Mick Escott has visited 42 Anglican cathedrals in England, six in Wales and one in the Isle of Man. They are the best, and biggest, pieces of working art we have.
This book will appeal to the curious tourist with a penchant for cathedrals, or anyone who wants a good read. It could serve as an off-beat guide to cathedral hopping.
Through tours all over the country, with companions, the author writes with passion and wit of what is special about the buildings, introducing topics of the past and present. Among others he meets bishops and deans, contraltos and cleaners, organists and organ builders.
The trek is sometimes combined with other enjoyment, from refectory to pub, from stage to pitch. The remit extends to an occasional abbey or church in the course of the tour, a Roman Catholic foray or two, even a quarry.
Appendices are included giving intriguing information, some bizarre, such as a survey of cathedral cats and league tables of favourite cathedrals.
'… a fascinating journey undertaken in the spirit of fresh engagement with the cathedrals of England and Wales… full of interest, acute observation and anecdote, but does not ignore the impact of current events and social change… As ever, in our cathedrals, old and new worlds meet.'
Simon Russell Beale
Posted by Dorothy Benison on 31st Dec 2011
This is a lovely book full of interesting insights.It is like wandering round a Cathedral with a friend and gently pointing things out to each other. It comes highly recommended to be read before or after visiting a Cathedral - a pocket guide it is not!
Posted by Unknown on 14th Dec 2011
The book is beautifully written, fascinating and most original...'
Retired school teacher/academic (Gloucestershire).
Posted by Michael Hoadley on 2nd Dec 2011
Mick Escott who has already established himself as a social historian with his book Round The Turnstyles has turned his attention to Cathedrals.
This is a tome. But it is not a dry and dusty one.
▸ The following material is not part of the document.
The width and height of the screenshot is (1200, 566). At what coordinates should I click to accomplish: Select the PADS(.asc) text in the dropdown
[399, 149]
For all of its 582 pages it is a surprisingly easy, quick, and engaging read due, in part, to the author's facility with the English Language, but also due to his ability to draw the reader along with him, like a personal friend, on a Pickwickian tour of the Cathedrals of England, Wales, and the Isle of Man.
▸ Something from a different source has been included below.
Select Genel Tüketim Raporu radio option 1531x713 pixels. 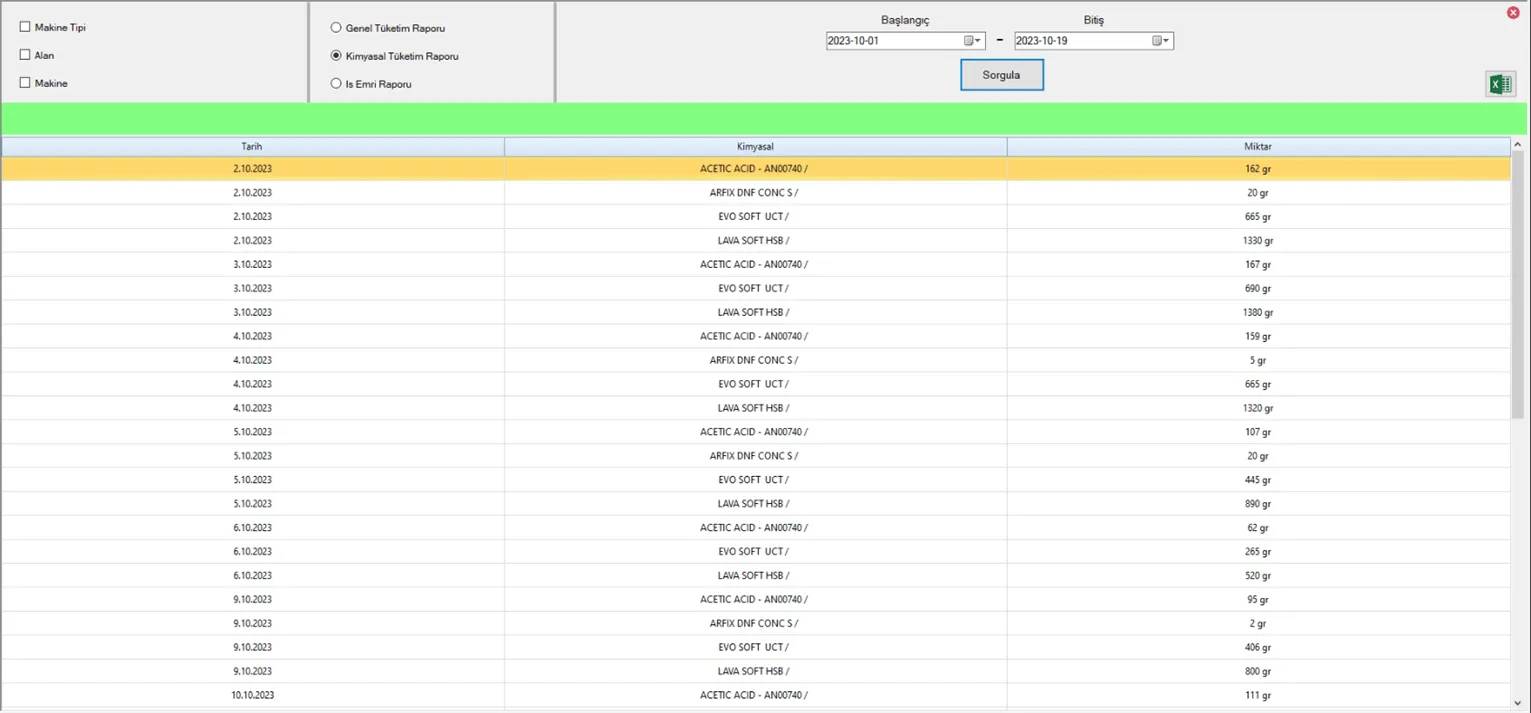[x=336, y=28]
In Round The Cloisters, past and present meet and Mick Escott, more capably than anyone else I have read on the subject, shows that our Cathedrals are vibrant, living places and not mere mausoleums.
The author waxes elegiacally over the art, architecture, music, history, archaeology, and cats of our Cathedrals.
The photographs, arranged like tantalizing vignettes, have been taken with imagination and consummate skill by the author.
My favourite chapters (Cathedrals) are Winchester, for family connections, St Albans, for the memory of a visit more than 40 years ago with the author, and Ely for its haunting fenland location.
This is a beautiful book that I will be dipping in and out of for years to come.